A grande imprensa americana está em choque. Pela primeira vez em décadas, quiçá desde os anos 30 e 40, quando se opôs agressivamente às ações sociais de Roosevelt (gerar empregos sempre foi considerado “esquerdista” demais para os magnatas da imprensa), ela terá que fazer jornalismo de verdade.
Trump é o Mefistófeles da imprensa corporativa americana: “aquele que, fazendo o mal, engendra o bem”.
O slogan do Washington Post agora é “a democracia morre na escuridão”, e o New York Times lançou uma campanha em que afirma que “a verdade é difícil. Difícil de encontrar. Difícil de saber. A verdade é mais importante agora do que nunca”.
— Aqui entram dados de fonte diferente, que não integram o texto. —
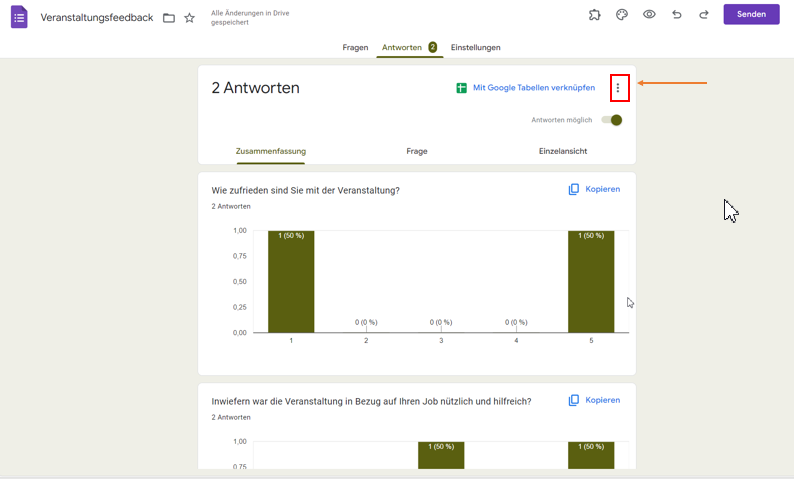Open the three-dot responses menu
Screen dimensions: 794x479
pyautogui.click(x=618, y=88)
Há um lado muito cômico nisso tudo. A grande imprensa americana – assim como suas subsidiárias no terceiro mundo – sempre viveu de mentiras. A dobradinha da Casa Branca com New York Times, Washington Post, CNN e demais órgãos de jornalismo, sempre foi, para sermos delicados, diabólica. Quem pode negar a responsabilidade do New York Times pelas mentiras da CIA sobre a presença de “armas de destruição em massa” no Iraque?
Aquilo foi um crime jornalístico de proporções bíblicas, porque foi o pecado original que destruiu todo o Oriente Médio, matou milhões de pessoas e fez o terrorismo internacional crescer umas dez, vinte ou trinta vezes!
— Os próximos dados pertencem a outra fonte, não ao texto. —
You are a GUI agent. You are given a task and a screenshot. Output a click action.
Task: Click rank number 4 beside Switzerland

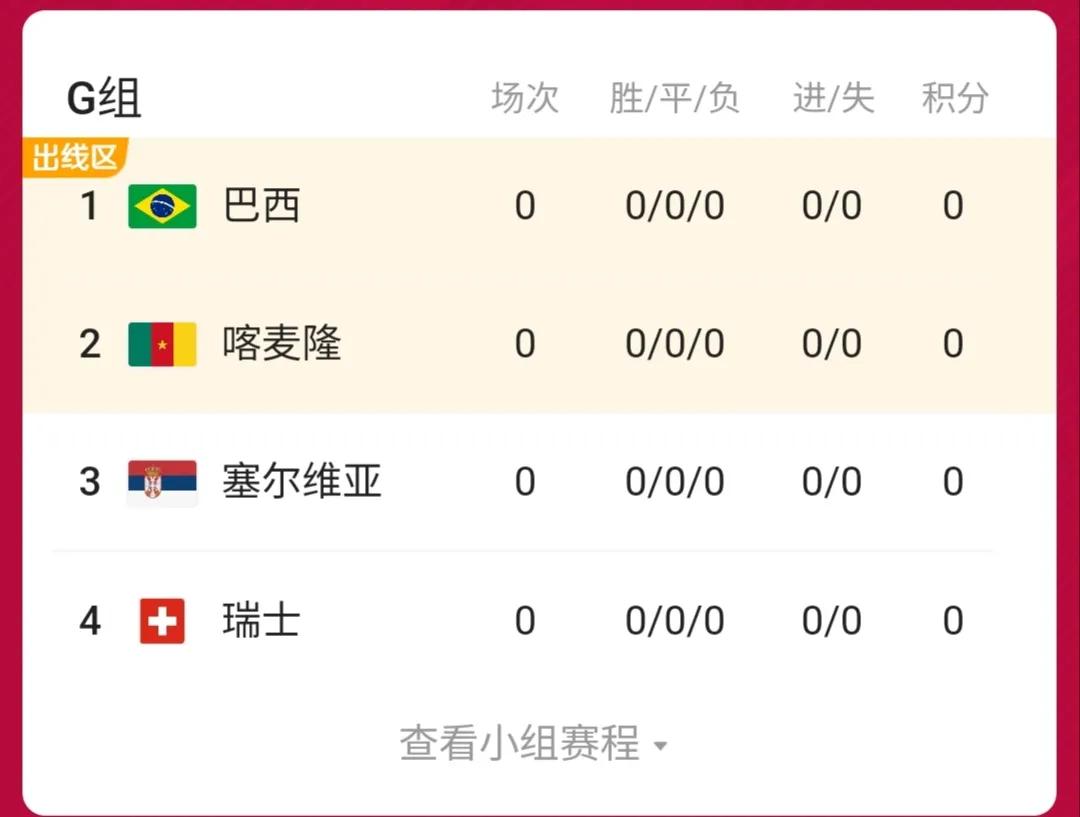(x=89, y=620)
Antes das guerras que arrasaram o oriente médio, os terroristas tinham que se esconder em cavernas do Afeganistão, e não possuíam nenhum atrativo. Hoje eles formam um país à parte, em meio a uma região destruída pela guerra, e seduzem jovens no mundo inteiro.
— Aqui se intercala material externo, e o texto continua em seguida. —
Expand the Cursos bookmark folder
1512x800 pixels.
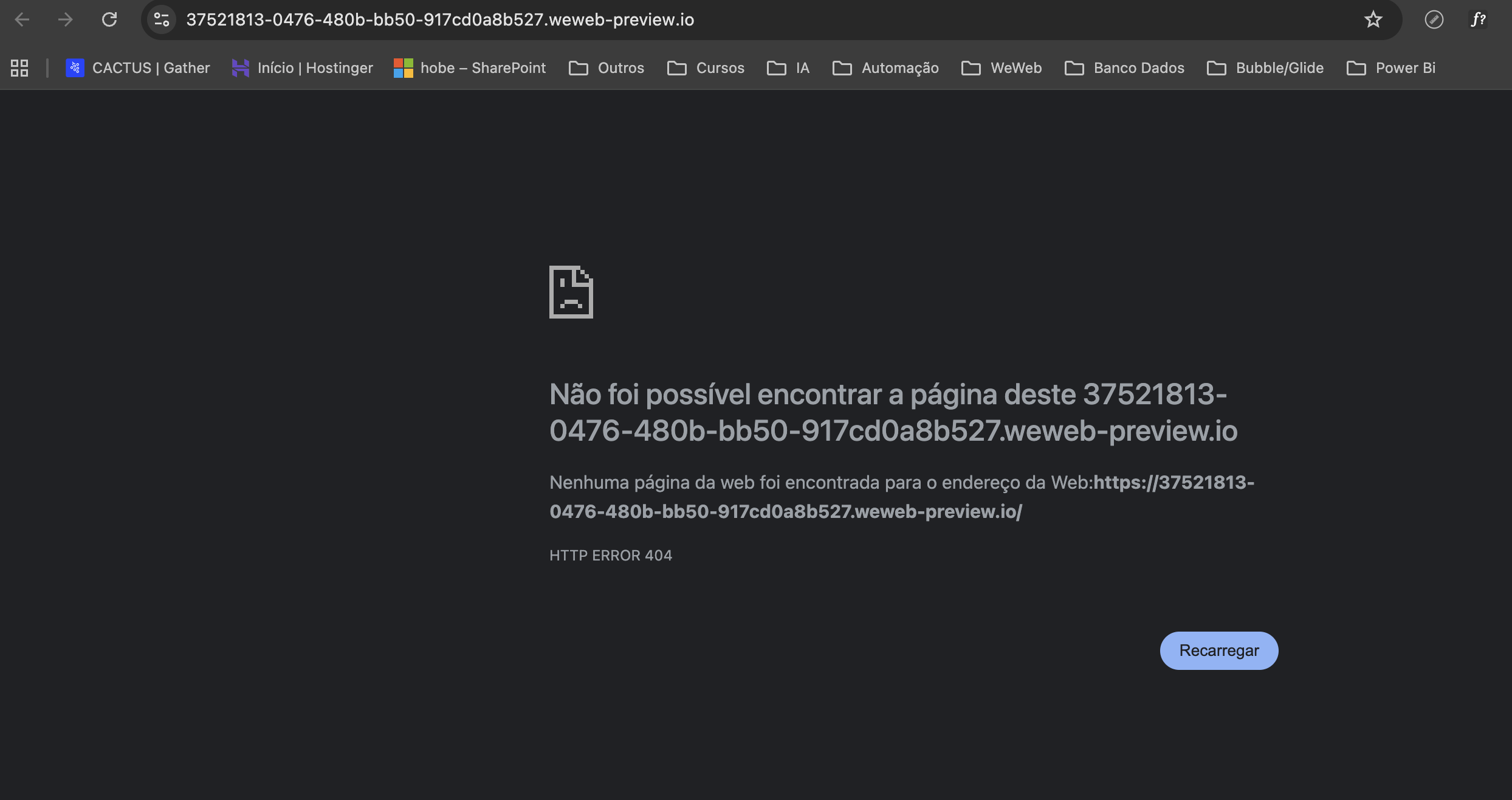[706, 67]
A mídia americana, New York Times à frente, é a principal culpada, porque foi ela que deu aval para a Casa Branca levar adiante aquela guerra insana, contra a qual o mundo inteiro se ergueu, e que sequer contou com o aval da ONU, em geral sempre tão dócil aos caprichos do Tio Sam.
Sim, a verdade é muito difícil, New York Times!
No Brasil, no entanto, temos uma situação curiosamente invertida. A mídia brasileira hoje não pode sequer se arriscar a fazer uma campanha pela “verdade”, porque está tão atolada em suas próprias mentiras que, se o fizesse, seria imediatamente ridicularizada pelas redes sociais.
Além disso, o tempo de fazer jornalismo de oposição já terminou. Hoje, os grandes meios de comunicação apenas querem dividir o butim das verbas públicas e praticar o jornalismo mais chapa-branca possível.
Eu fico realmente irritado com dois tipos de ingenuidade: acreditar na Globo e acreditar na Lava Jato. É uma irritação constante, e que me leva a uma posição contra majoritária, claro, porque o Brasil virou um país de trouxas, em que metade acredita na Globo e a outra metade na Lava Jato.
Bastou o Globo botar, no final do Carnaval, uns bloquinhos gritando “Fora Temer”, e aparecem analistas dizendo que a Globo “abandonou o barco”, ou não está mais apoiando o governo…
Francamente!
A Globo é o governo!
Se ela veicula alguma crítica à corrupção dentro do governo é porque ela precisa manter o controle da narrativa, que inclui justamente segurar para si o monopólio dos vazamentos da Lava Jato e das denúncias. Mas é tudo devidamente mastigado e filtrado de maneira a não atrapalhar o golpe.
Dei uma repassada na edição impressa do Jornal O Globo dos últimos dias, e aquilo já passou do estágio de chapa-branquismo. Não é mais sequer uma assessoria formal do governo. É o próprio Ministério da Comunicação!
Naturamente que, para enganar os trouxas de sempre, a Globo, assim como a Veja, precisa veicular algumas denúncias, fazer algumas críticas. Em alguns casos, precisa até mesmo arrumar um boi de piranha, para canalizar os ódios sociais, como é o caso de Eliseu Padilha.
Vou reproduzir apenas duas matérias, colhidas ao acaso no Globo dos últimos dias:
Olhem bem para isso! O desemprego está crescendo. A indústria continua sendo dizimada. E um janotinha milionário, pertencente a uma poderosa família de políticos, marajás e magnatas do Ceará, dono de shopping especializado em produtos de luxo, ocupa uma página inteira do Globo com a afirmação de que “o pior já passou”… Se o desemprego galopante reduziu o consumo drasticamente, e os municípios e estados vivem uma crise fiscal sem precedentes, como prever que “o pior já passou”?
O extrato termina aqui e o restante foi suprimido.